OC-301g · Module 2
Behavioral Anomaly Detection
4 min read
Agent anomalies are not just errors. An error produces an error log. An anomaly is a behavioral deviation that does not trigger an error — the agent completes the task successfully but does it differently than expected. It takes twice as long. It produces output that is valid but stylistically different. It makes a decision that is technically correct but inconsistent with its persona. These anomalies are invisible to error monitoring and health checks. They require behavioral baselines and deviation detection.
The behavioral baseline captures the agent's normal operating patterns over a 30-day calibration period: average task duration by task type, typical output length by output type, decision confidence distribution, persona consistency scores, and interaction patterns with other agents. After calibration, the anomaly detector compares current behavior against the baseline and flags deviations that exceed configured thresholds — typically two standard deviations from the mean.

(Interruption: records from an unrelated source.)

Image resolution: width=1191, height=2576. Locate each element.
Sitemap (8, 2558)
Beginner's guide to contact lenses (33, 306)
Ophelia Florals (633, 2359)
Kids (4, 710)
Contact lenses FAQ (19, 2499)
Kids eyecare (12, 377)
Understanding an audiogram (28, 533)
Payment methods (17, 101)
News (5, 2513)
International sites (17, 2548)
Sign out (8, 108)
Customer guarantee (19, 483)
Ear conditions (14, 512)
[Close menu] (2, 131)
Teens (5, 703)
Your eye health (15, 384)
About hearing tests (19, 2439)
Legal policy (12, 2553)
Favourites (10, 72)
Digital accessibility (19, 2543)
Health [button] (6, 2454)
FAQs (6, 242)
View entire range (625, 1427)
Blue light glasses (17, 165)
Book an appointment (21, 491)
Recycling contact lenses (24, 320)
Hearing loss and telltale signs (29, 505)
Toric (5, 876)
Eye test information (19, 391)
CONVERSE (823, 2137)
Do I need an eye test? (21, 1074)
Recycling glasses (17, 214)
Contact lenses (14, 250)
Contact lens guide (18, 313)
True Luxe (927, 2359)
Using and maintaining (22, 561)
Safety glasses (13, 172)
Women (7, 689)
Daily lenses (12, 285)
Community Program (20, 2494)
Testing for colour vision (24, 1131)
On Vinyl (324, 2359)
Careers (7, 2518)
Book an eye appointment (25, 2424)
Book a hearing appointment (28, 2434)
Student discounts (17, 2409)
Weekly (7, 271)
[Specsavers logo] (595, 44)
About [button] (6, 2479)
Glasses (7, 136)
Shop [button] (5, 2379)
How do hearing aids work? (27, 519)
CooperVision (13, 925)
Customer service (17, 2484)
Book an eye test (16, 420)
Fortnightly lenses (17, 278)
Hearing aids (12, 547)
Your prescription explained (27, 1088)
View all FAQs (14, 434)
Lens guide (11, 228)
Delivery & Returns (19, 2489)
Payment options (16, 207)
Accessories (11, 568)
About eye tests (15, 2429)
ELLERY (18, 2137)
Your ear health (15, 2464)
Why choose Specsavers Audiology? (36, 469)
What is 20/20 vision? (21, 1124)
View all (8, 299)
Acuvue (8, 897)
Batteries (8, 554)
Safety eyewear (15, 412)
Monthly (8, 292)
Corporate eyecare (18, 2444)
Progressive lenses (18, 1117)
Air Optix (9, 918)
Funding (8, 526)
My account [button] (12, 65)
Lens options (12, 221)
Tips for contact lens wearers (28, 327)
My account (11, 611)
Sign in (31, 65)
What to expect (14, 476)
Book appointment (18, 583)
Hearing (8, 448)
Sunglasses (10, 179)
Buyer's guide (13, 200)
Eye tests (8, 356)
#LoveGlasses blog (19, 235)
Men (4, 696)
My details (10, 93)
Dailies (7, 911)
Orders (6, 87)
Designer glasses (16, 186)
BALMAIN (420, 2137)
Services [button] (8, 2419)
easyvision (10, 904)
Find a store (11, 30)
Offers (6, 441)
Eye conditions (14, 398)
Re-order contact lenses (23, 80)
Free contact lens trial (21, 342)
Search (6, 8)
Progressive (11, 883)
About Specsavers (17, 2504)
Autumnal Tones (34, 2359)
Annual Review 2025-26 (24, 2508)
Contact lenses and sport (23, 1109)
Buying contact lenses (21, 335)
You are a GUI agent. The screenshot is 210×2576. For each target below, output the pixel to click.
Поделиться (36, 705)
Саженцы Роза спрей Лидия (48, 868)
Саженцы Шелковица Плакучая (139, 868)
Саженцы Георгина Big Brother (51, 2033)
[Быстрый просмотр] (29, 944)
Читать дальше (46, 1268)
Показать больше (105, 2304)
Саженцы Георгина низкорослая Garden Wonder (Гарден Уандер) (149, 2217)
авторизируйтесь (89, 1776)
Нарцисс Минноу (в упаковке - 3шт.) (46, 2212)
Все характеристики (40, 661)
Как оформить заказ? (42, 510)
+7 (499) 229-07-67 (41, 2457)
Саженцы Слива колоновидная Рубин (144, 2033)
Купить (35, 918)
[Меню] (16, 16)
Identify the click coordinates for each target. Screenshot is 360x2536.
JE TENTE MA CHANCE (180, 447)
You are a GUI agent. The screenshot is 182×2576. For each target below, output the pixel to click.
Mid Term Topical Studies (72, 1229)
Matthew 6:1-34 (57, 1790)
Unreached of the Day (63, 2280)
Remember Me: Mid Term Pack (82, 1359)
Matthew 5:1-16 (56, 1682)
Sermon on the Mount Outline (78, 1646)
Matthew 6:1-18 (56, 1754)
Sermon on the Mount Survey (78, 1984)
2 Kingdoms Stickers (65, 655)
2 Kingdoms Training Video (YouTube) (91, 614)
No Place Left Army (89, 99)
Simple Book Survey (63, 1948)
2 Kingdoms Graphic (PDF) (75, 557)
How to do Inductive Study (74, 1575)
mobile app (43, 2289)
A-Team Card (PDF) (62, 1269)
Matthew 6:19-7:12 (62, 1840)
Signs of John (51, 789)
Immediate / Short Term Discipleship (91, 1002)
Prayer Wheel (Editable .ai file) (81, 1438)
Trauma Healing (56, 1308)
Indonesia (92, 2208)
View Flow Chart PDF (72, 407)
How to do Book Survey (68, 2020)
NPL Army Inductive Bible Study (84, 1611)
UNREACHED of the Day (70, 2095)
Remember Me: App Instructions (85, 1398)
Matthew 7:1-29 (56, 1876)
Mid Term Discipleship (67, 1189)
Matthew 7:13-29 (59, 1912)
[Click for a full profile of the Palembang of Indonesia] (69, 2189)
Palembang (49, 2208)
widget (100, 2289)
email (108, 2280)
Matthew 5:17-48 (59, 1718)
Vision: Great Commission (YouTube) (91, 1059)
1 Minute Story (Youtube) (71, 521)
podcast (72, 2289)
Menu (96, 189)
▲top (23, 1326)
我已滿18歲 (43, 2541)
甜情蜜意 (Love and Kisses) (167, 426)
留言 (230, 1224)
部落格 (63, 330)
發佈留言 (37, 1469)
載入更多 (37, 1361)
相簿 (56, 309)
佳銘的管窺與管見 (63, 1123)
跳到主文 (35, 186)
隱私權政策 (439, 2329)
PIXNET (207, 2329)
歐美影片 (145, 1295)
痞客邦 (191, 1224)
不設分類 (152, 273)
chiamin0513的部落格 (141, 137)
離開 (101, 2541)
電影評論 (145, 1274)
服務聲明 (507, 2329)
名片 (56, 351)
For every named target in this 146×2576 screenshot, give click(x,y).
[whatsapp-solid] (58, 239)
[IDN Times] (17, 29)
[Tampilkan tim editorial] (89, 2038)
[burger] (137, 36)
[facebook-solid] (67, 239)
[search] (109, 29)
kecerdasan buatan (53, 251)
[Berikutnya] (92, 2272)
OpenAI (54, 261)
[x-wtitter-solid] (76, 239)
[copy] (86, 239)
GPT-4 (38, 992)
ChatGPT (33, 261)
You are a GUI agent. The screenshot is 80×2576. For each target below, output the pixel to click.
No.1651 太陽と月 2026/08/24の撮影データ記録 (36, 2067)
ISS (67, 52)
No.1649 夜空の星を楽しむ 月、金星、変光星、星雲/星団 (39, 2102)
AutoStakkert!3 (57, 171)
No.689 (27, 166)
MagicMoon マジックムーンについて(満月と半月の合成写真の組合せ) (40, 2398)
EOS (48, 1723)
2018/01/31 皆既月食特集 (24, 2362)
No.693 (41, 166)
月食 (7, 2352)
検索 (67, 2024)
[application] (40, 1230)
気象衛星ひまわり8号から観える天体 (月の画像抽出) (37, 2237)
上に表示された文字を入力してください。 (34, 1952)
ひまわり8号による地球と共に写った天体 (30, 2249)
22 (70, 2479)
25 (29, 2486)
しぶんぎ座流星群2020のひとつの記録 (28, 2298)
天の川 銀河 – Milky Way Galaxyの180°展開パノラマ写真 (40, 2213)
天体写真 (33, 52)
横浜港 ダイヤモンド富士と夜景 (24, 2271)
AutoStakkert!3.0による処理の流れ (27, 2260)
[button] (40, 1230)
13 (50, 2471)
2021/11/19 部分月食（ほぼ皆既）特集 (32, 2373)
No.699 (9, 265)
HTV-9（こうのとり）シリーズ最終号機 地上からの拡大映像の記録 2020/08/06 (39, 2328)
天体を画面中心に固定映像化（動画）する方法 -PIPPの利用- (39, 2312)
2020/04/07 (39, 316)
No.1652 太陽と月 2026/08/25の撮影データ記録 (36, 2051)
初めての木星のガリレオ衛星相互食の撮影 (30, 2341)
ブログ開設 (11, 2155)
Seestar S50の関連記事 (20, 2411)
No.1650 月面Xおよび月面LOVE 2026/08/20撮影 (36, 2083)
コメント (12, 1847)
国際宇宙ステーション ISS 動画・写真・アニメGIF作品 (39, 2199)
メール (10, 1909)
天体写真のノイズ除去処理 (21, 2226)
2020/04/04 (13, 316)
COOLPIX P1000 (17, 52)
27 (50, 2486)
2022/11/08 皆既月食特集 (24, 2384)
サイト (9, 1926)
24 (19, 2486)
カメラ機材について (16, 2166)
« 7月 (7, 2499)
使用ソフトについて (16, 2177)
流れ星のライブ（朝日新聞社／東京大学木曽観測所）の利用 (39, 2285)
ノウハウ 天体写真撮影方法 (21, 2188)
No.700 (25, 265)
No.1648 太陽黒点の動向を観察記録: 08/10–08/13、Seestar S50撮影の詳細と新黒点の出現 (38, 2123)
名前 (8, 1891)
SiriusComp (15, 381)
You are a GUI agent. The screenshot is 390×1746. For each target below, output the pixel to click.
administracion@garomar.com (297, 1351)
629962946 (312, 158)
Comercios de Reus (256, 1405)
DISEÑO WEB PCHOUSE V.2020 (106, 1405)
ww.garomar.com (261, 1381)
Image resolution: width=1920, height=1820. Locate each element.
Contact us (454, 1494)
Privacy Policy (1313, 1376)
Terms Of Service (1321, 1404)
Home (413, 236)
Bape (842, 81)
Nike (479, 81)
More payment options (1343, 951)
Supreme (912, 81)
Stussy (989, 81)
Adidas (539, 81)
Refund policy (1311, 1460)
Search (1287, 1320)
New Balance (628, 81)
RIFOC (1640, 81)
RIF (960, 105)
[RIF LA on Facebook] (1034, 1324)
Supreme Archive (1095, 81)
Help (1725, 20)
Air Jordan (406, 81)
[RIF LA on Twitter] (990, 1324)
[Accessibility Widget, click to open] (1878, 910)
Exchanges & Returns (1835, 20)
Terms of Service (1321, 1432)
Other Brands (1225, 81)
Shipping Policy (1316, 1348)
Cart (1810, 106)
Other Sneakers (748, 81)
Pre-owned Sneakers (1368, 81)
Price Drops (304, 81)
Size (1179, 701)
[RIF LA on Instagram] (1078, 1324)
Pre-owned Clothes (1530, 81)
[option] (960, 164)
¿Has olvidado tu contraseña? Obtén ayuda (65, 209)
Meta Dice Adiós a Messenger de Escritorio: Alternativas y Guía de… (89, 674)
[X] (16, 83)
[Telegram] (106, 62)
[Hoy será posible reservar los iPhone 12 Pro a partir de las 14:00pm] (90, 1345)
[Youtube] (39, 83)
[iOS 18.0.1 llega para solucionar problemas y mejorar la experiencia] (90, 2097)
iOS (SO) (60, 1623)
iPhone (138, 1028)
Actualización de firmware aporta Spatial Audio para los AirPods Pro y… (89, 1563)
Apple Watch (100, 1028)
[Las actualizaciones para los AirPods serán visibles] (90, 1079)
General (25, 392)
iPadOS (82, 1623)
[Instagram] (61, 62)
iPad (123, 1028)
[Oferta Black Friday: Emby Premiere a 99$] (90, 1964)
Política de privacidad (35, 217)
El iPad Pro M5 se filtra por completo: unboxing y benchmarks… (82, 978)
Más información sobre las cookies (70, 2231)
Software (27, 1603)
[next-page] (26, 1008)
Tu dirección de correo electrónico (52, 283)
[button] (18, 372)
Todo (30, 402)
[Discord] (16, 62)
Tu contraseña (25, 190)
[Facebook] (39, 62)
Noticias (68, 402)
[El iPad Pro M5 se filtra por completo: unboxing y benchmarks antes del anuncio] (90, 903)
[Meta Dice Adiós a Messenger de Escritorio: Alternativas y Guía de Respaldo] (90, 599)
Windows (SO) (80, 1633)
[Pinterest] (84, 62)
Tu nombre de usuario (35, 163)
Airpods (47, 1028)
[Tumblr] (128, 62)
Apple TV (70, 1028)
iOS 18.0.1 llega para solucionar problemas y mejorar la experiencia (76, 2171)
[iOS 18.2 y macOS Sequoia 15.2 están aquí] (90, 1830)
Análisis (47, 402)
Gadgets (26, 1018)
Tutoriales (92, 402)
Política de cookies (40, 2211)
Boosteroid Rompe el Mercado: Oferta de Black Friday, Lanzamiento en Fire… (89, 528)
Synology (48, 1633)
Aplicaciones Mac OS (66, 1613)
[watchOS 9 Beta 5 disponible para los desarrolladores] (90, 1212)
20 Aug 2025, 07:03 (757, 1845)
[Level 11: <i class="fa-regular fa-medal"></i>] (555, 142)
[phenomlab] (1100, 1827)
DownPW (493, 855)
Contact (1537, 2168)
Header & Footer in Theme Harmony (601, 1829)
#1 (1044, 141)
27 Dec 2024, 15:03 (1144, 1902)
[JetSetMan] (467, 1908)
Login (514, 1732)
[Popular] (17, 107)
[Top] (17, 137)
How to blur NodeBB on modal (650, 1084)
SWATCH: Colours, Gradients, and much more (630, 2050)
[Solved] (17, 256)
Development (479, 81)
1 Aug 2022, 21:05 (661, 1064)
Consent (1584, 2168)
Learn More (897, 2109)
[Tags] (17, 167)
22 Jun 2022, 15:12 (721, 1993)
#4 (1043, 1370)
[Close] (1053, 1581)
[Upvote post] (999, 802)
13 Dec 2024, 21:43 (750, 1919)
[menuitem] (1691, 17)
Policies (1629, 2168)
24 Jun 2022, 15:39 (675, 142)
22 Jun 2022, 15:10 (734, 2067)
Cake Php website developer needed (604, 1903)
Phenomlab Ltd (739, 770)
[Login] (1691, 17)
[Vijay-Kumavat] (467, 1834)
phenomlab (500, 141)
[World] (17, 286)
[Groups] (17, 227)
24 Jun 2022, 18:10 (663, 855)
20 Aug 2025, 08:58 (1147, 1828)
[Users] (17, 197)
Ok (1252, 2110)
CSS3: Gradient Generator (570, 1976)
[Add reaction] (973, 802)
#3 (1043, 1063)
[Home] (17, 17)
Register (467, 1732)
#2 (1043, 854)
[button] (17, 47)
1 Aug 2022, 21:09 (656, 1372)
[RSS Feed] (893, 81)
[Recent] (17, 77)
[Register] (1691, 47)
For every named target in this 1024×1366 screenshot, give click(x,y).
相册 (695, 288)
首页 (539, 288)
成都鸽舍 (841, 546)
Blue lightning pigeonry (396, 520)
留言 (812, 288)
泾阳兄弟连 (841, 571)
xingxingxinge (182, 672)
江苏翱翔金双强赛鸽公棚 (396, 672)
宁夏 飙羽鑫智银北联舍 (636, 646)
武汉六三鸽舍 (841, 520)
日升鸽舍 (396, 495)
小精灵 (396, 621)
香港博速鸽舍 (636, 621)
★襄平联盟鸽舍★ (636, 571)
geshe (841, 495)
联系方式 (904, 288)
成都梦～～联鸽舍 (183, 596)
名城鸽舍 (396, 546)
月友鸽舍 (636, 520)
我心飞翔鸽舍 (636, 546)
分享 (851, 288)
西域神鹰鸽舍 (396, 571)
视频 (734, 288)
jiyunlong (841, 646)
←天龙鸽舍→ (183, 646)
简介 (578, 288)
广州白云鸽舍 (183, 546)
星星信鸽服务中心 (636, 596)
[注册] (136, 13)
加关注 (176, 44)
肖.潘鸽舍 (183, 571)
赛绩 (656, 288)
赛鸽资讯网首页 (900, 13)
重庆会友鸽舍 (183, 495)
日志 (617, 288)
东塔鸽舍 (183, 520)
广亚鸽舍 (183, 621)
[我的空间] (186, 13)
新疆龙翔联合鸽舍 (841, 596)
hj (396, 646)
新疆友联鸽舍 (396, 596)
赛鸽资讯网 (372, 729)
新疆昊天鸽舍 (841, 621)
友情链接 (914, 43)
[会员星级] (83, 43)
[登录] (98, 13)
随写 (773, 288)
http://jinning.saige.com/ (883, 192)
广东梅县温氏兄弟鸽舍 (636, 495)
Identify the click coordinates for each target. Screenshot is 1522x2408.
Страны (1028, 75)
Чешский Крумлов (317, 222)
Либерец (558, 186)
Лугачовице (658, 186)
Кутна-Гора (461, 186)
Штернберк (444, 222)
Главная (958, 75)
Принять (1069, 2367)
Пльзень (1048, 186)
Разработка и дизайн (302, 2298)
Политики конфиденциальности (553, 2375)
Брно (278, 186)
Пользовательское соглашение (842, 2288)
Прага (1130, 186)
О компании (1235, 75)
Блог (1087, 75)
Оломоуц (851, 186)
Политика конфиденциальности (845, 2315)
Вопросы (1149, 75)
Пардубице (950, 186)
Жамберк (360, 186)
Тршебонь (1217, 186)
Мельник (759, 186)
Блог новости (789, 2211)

- 1. Calibrate the Baseline Run the agent in production for 30 days while collecting behavioral metrics: task duration, output length, quality scores, decision patterns. This data becomes the behavioral baseline against which anomalies are detected.
- 2. Set Detection Thresholds Start at two standard deviations from the baseline mean. This catches significant deviations while minimizing false positives. Tighten to 1.5 standard deviations for high-stakes agents. Loosen to 2.5 for experimental agents.
- 3. Investigate Before Acting An anomaly is a signal, not a verdict. Investigate before correcting. The anomaly might indicate a genuine problem, a change in input patterns, or an improvement the agent discovered on its own. Kill the improvement and you lose value.